Deputy Rice was at some pains to attack Deputy Ruttledge because of the way in which he referred to a recent judicial appointment. The important aspect of that which must be brought out is that, whilst there were men of greater experience who had given greater evidence of ability to act as Judges, these men were passed over in preference to one whose services to this country had been as odious to a very large section in Ireland as services could possibly be. Anybody who was associated with the court-martial that condemned Erskine Childers to death was not a man to be appointed to a judicial position in this country. One would imagine that the Government, looking to appoint a man who would command the respect of the whole community, would not appoint such a man to a judicial position. I do not know whether Deputy Rice considered that he himself, if he were appointed to some position, would not come under criticism—I will not say similar criticism—but criticism of the same character. His advancement in public life appears to be in accordance with his power of changing his coat in politics.

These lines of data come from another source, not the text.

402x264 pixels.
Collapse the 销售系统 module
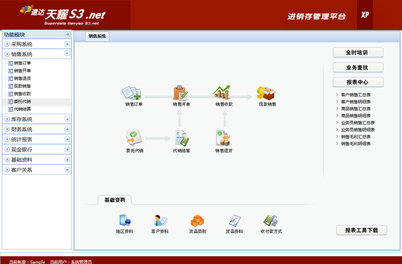[x=67, y=54]
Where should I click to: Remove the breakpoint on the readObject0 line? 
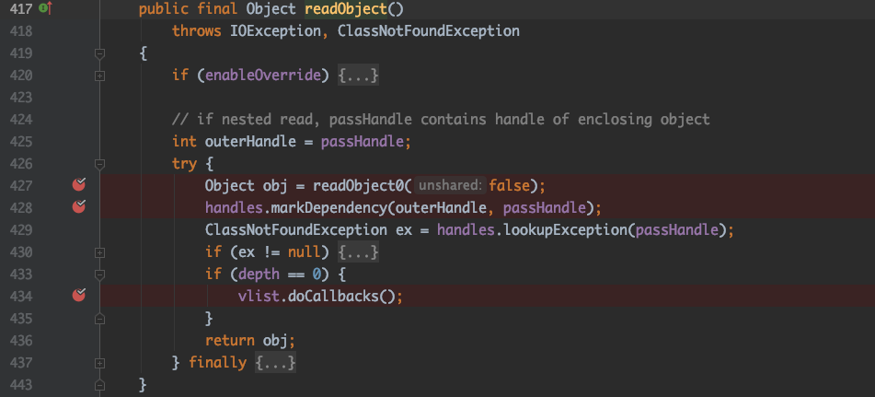click(x=79, y=185)
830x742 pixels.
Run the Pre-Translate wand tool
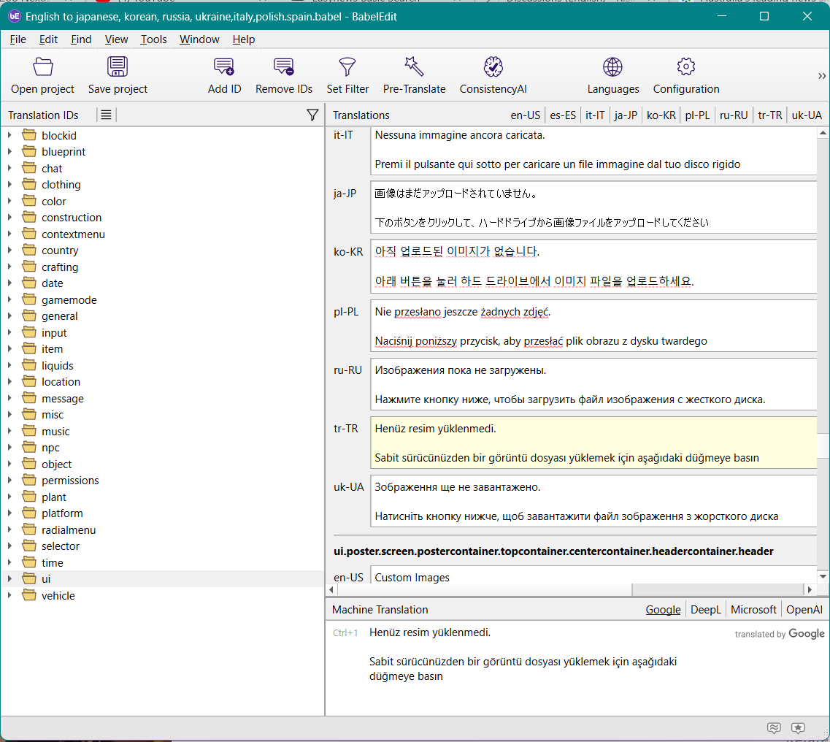click(414, 67)
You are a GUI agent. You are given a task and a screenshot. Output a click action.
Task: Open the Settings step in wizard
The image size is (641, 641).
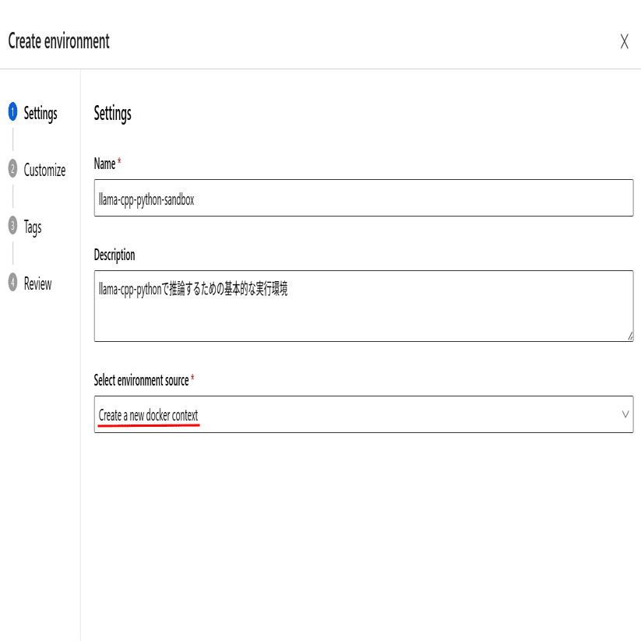tap(41, 113)
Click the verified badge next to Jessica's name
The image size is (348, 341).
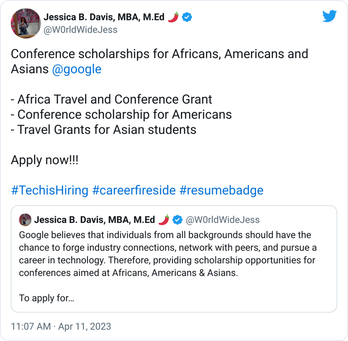(186, 17)
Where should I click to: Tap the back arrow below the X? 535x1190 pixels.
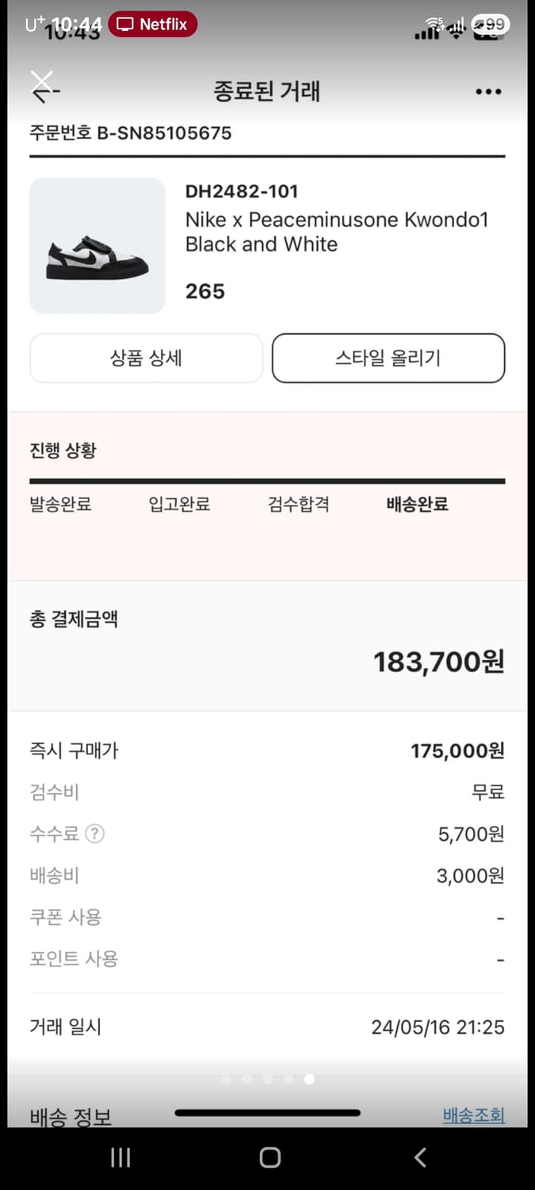45,94
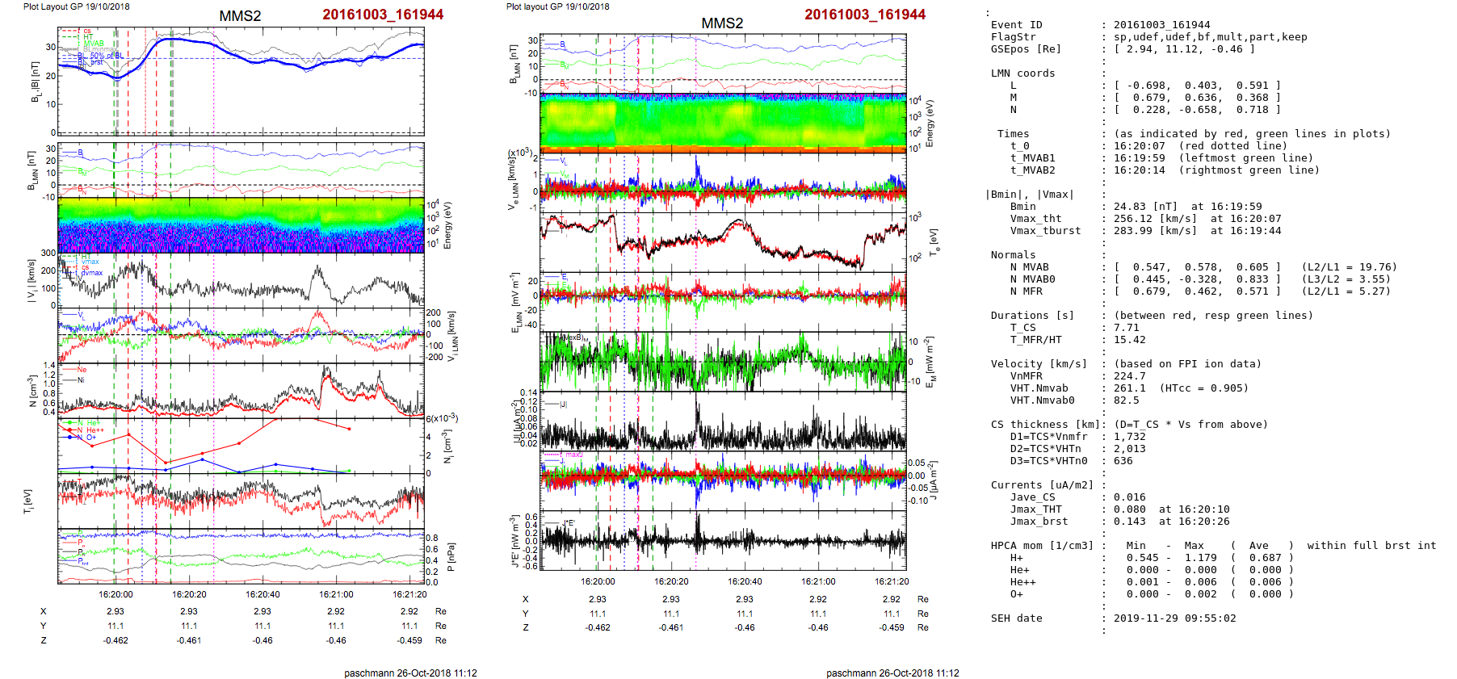Click the right panel energy spectrogram
The height and width of the screenshot is (679, 1457).
pos(722,123)
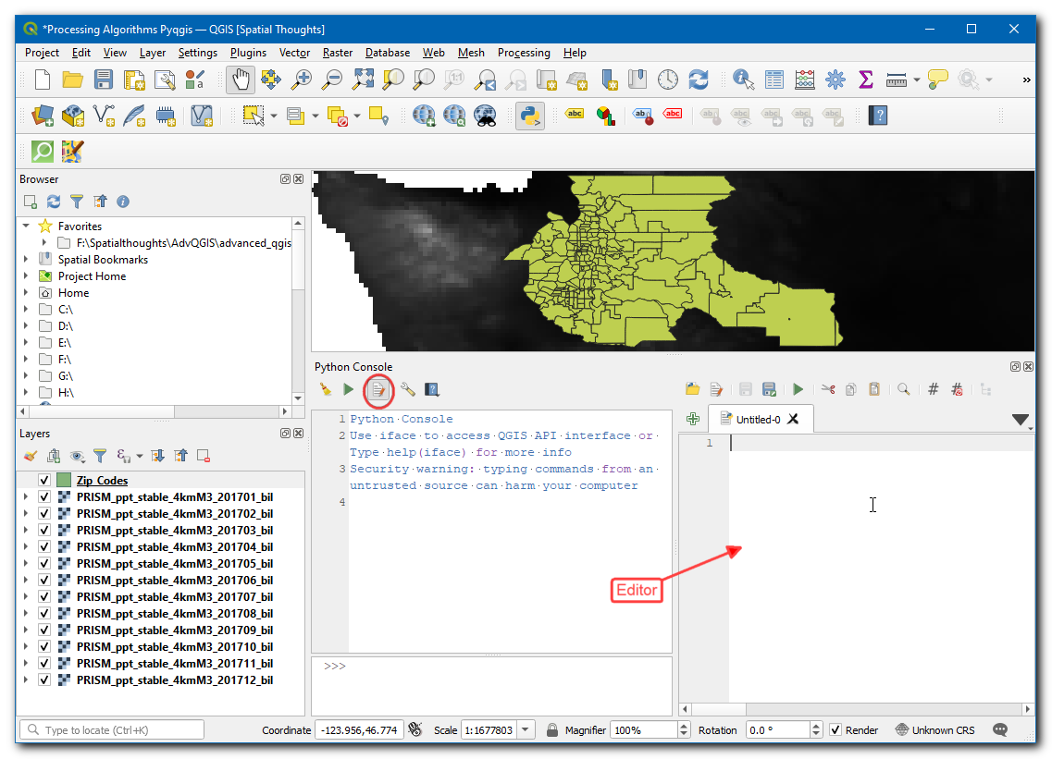
Task: Hide the PRISM_ppt_stable_4kmM3_201706_bil layer
Action: tap(44, 581)
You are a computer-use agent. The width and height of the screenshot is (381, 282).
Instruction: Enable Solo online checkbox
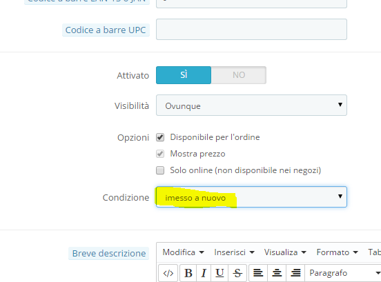[x=160, y=170]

But turning to a less-contentious part of this discussion, I would like to refer to one matter, and that is to the complaint, both of practitioners and others, of a lack of expert knowledge in certain departments. For instance, I have heard complaints about the Registry of Deeds—that where formerly sales were carried out in three weeks, they are held up now for anything from six to ten weeks. I do not want to say anything unfair about any officials or individuals, but I think that special regard should be had to these complaints, that a consultation of some sort should take place amongst the officials, so that those who show sufficient ability could get an opportunity of studying so as to be brought up to the requisite standard of expertness. They should get that opportunity, and the others should be moved into some other department. Instead of working on the principle that any civil servant can do any work in any office, men should be put in their place who would have the very expert knowledge required for these offices. Criticism of a lack of expert knowledge applies, I know, to various offices, and I do not wish to specify them, because I do not wish to say anything invidious about any office, where I am sure these officials are doing the best they can. But the absence of real expert knowledge is of such a nature as to militate against the proper dealing with legal business.

There is a small matter to which I would like to direct the attention of the Minister for Justice. It is in connection with court messengers. Is there any specific charge to be made by these men for their services? Complaints are often made to me that they charge in a rather extortionate way for what are rather questionable services sometimes. I have in mind a case of a decree for a Land Commission annuity for a comparatively small amount. The man paid the amount before the decree was executed. Before he got a receipt the court messengers came on the scene and demanded £1 expenses, although they had done no work whatsoever. They made no seizure because the man was able to prove that he had actually paid, but they demanded a pound and they got it. That is only one case, and I have got several other cases of a like nature. It would be advisable to afford some protection to the unfortunate people who are mulcted in this way.

On this Estimate, I would like to refer to a matter that has been already dealt with by Deputy Ruttledge in connection with the District Court clerks. I understand that some of these appointments were made without examination, and I also understand that some appointments have recently been made as a result of a qualifying examination. The point I want to make is, as Deputy Ruttledge stated, that litigants have often been put to very considerable expense and inconvenience owing to the want of legal knowledge on the part of certain District Court clerks. That is not to be wondered at, because it is my experience that the rules governing these appointments are not of such a nature as would guarantee efficiency. We had one appointment——

On a point of order, can the work of the Civil Service Commissioners be discussed on this Estimate?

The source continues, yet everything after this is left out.